Hotel Transylvania 3: A Monster Vacation title screen
Hotel Transylvania 3: A Monster Vacation
Watched at Butlin’s during an evening silent cinema event whilst sandwiched between an amusement arcade and fast food stalls, and as screaming over-sugared toddlers run riot everywhere, is probably not the best way to catch any movie. However, I’d hazard a guess in this case it didn’t really detract very much. Absolutely forgettable.

Our Godfather title screen
Our Godfather
Documentary about Tommaso Buscetta, the first major Mafia boss to become a prosecution witness against the Cosa Nostra, leading to 400+ convictions, and the effect it had on his young family, with whom he relocated to America. Rather glides over the early years, and obfuscates exactly how he got started, but interesting nonetheless.
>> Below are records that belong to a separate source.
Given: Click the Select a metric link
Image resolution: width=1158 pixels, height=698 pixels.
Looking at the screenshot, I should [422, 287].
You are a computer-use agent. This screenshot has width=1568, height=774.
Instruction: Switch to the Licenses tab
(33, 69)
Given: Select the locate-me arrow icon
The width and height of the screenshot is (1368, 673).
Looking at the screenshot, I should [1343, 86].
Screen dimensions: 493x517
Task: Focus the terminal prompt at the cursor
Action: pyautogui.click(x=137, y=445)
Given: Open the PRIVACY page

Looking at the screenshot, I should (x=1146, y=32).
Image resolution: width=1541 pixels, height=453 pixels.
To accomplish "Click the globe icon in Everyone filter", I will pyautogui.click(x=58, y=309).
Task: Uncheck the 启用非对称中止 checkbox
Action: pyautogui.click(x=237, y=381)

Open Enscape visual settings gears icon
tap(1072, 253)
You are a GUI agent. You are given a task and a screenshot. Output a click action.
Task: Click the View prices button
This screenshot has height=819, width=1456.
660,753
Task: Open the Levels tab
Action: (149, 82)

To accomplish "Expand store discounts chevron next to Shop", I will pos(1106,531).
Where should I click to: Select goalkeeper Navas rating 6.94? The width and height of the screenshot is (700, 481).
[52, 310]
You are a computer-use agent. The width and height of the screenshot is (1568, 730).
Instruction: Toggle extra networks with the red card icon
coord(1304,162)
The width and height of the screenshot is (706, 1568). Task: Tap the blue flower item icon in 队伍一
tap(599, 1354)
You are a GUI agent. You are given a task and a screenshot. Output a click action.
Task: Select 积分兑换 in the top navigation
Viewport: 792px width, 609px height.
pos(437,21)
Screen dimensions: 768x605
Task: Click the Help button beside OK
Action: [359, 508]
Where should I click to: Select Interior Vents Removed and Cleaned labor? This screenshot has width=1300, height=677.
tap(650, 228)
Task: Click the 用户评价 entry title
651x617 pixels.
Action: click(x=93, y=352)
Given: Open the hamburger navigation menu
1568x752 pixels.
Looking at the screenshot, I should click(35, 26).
Directed by Mark Franchetti and Andrew Meier.

Avengement title screen
Not great, but aspirational in its scope and execution from modern day British grind house auteur Jesse V Johnson and martial artist Scott Adkins, with the latter as a gangster’s younger brother inadvertently caught up in shenanigans and then banged up until all the niceness is knocked out of him. A solid cast – Leo Gregory, Nick Moran, Kierston Strange, Craig Fairbrass, Thomas Turgoose – helps keep energy levels up, and there’s impressively staged fight scenes. Script, plot and ultimately the pacing all could have done with a lot more hands and eyes to tighten things up, but enjoyable when set against similarly positioned genre contemporaries like Turbo Terry and Phillips/Tanter.

Jurassic Park title screen
Jurassic Park
Those CGI beasties have held up pretty darn well!